The efficacy of full and partial courses of the HPV vaccine was estimated among the female residents of Queensland, Australia who were eligible for the catch-up vaccination program (born between July 1980 and July 1997) and had their first cervical cancer screening test during the study period between 1 April 2007 and 31 March 2011.Citation28 In the case-control study the women with histologically confirmed high grade lesions (cervical intraepithelial neoplasia 2 or worse; CIN 2+) registered with the Queensland pap smear registry were considered as ‘cases’ (N = 1062). Women who had any abnormal cytology result but did not have histology proved CIN 2+ lesions were included as ‘other cases’ (N = 10887). All cytology negative women were included in the controls (N = 96404). The study observed 46% protection against high-grade lesions in the recipients of 3 doses of the vaccine (adjusted OR 0.54; 95%CI 0.43–0.67). The protection offered by 2 doses of the vaccine was 21% (adjusted OR 0.79; 95%CI 0.64–0.98).
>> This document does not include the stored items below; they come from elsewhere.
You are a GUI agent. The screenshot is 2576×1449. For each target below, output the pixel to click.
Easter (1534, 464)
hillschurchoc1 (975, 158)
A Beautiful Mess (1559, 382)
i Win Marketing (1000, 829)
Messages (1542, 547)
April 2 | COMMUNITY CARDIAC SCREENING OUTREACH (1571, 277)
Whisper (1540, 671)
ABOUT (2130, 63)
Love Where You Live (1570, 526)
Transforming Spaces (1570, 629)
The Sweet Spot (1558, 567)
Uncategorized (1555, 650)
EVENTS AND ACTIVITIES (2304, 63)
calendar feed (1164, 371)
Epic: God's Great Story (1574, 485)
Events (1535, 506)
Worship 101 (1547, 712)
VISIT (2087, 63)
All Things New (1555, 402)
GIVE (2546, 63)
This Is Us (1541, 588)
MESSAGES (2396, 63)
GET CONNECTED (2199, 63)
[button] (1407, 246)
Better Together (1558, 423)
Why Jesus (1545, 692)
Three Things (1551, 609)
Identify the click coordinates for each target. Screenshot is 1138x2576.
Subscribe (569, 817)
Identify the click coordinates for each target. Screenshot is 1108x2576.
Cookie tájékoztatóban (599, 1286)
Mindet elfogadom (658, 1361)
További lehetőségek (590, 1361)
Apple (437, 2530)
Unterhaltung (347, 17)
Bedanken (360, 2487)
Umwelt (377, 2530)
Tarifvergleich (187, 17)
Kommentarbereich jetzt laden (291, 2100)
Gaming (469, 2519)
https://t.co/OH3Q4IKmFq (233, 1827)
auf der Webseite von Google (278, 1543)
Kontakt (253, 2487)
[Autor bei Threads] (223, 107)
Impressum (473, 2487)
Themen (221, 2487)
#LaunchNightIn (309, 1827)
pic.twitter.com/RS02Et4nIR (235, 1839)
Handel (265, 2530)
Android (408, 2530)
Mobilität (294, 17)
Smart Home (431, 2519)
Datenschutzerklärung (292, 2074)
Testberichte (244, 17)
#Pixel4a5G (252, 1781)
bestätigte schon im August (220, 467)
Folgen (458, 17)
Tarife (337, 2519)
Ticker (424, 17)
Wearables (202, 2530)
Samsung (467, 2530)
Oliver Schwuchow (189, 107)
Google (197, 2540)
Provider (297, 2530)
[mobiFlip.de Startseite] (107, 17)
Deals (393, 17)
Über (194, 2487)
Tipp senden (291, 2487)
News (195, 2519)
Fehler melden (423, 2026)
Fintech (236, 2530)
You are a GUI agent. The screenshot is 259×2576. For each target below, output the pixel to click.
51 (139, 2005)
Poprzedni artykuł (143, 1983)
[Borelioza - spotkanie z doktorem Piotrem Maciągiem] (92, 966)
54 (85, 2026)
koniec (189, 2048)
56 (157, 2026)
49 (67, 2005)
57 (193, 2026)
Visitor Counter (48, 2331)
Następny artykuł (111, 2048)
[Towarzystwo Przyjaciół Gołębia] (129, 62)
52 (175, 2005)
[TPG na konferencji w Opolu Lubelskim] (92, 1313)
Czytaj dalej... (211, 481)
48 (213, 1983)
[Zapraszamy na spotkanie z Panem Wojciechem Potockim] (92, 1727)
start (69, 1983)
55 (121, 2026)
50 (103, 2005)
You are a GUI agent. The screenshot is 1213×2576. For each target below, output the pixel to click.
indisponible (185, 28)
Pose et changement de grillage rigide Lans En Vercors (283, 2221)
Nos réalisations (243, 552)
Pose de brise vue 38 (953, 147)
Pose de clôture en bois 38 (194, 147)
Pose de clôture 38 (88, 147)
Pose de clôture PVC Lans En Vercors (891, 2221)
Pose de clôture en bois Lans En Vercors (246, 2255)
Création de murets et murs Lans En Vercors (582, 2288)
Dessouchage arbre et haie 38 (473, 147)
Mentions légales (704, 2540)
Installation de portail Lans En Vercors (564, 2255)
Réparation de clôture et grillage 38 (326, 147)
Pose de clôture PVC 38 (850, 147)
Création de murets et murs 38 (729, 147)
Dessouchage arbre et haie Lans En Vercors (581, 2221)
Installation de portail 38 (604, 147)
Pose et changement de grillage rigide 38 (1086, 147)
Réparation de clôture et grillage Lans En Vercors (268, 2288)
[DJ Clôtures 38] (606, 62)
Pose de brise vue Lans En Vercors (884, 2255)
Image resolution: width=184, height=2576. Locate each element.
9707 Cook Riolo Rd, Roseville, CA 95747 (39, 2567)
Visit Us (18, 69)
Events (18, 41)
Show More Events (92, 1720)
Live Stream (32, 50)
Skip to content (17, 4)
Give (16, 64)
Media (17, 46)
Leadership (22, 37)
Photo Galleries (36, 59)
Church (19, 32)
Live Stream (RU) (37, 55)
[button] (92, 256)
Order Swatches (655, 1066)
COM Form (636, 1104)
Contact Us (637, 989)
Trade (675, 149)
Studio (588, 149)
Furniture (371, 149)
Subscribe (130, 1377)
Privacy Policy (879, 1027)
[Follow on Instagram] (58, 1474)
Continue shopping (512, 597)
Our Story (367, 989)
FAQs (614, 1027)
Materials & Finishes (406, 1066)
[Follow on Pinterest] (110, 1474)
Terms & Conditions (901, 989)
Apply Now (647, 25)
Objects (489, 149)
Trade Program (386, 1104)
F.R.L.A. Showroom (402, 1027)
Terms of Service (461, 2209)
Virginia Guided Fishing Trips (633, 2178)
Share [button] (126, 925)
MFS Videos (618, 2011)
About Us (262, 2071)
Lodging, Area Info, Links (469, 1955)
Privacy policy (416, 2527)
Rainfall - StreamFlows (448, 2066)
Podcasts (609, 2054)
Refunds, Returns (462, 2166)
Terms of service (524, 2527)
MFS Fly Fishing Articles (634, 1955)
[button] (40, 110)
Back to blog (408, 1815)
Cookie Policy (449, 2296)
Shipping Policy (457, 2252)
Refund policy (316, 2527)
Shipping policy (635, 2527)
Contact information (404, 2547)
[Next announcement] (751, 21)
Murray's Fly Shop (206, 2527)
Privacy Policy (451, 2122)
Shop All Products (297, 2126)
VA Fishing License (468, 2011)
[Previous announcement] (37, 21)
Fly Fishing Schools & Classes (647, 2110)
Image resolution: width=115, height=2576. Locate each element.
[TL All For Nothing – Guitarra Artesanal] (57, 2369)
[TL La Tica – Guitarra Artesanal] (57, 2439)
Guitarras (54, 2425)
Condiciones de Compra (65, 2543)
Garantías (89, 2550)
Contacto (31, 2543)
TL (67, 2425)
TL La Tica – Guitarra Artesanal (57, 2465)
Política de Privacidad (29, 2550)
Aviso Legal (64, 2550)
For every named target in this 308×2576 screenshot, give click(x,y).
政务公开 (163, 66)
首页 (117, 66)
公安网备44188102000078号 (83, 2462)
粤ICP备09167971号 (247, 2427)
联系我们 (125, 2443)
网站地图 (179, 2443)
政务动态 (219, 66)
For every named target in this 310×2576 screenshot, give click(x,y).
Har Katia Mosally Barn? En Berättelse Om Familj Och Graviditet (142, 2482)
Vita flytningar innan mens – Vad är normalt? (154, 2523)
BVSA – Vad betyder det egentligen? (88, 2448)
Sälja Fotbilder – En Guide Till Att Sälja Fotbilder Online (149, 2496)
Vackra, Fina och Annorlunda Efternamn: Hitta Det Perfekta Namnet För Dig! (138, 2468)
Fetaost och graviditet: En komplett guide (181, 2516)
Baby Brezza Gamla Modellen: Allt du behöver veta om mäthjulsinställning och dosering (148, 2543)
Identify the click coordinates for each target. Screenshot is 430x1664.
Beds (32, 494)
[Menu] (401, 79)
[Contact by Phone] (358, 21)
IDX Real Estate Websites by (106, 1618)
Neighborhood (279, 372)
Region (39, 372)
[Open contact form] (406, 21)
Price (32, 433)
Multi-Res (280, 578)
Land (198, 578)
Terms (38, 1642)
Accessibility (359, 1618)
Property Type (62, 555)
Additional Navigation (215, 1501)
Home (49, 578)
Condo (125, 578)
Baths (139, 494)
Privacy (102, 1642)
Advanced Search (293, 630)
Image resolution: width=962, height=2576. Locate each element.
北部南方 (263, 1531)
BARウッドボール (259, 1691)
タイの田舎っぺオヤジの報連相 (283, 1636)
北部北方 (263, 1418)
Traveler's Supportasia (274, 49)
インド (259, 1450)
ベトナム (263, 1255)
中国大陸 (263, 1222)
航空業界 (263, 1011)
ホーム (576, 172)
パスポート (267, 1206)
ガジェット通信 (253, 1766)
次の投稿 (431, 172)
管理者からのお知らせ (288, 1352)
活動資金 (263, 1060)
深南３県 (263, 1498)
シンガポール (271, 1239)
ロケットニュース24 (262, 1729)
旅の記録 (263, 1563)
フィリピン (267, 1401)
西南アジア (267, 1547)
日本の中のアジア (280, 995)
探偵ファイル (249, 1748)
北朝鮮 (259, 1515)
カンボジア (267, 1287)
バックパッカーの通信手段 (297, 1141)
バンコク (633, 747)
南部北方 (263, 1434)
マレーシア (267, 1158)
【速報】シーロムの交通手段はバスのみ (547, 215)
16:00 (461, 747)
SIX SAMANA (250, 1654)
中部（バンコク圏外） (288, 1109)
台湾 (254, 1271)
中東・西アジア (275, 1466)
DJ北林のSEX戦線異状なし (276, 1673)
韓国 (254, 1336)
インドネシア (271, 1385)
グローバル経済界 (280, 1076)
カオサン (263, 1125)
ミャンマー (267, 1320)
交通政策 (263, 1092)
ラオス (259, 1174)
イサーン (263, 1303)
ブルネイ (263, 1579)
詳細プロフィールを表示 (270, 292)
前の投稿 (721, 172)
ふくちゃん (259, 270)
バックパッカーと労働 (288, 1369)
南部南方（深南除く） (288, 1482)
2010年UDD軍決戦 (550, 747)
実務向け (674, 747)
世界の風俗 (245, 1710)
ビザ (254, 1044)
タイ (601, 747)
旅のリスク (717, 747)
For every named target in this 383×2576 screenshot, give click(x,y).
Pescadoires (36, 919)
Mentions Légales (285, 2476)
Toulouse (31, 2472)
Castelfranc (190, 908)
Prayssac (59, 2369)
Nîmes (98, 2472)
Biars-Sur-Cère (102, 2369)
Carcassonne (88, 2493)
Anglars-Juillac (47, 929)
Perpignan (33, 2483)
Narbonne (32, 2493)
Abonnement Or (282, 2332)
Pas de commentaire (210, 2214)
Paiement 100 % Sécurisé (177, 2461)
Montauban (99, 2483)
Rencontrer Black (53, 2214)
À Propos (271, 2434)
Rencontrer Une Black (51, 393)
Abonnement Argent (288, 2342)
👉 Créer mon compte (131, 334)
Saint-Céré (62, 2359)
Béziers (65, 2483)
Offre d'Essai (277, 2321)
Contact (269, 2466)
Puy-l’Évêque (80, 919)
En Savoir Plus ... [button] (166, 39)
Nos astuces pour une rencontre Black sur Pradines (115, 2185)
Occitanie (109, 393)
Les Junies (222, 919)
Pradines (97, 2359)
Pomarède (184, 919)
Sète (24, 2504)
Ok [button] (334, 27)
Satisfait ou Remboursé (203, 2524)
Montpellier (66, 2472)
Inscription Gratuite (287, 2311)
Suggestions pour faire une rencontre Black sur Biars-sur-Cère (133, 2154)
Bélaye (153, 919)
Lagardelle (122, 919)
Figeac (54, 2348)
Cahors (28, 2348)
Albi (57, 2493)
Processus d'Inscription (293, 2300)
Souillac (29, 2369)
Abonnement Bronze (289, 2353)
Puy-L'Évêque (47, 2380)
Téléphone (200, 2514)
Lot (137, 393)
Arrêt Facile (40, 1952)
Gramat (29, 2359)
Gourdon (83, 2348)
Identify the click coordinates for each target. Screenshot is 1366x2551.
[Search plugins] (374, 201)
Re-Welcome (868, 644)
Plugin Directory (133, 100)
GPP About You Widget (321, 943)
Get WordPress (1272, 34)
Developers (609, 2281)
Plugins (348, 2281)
No significant protection was observed for single dose of the vaccine.

A database linkage study (between the cervical cytology registry and the HPV vaccination program register) in Victoria Province of Australia identified a cohort of women who were 17 y or younger in 2007 (so eligible for school based vaccination) and had a Pap smear recorded during the study period between 1 April 2007 and 31 December 2011.Citation29 In the cohort there were 14,085 unvaccinated women, 1,422 women who received one dose, 2,268 women who received 2 doses and 21,151 women who received all 3 doses of the vaccine. Since the cervical neoplasias detected during the course of vaccination are due to prevalent HPV infections, the vaccine efficacy assessment was performed after excluding the person-time for those in which the disease was detected between dose 1 and dose 3. The study observed significantly lower rates of histology proved high grade abnormalities (CIN 2, CIN 3, adenocarcinoma in situ) in the completely vaccinated population (hazard ratio 0.62; 95% C.I. 0.48–0.79) compared to the unvaccinated one. No protection against high grade diseases was observed in both single (hazard ratio 1.26; 95% C.I. 0.78–2.04) and 2 doses (hazard ratio 1.02; 95% C.I. 0.66–1.58) groups.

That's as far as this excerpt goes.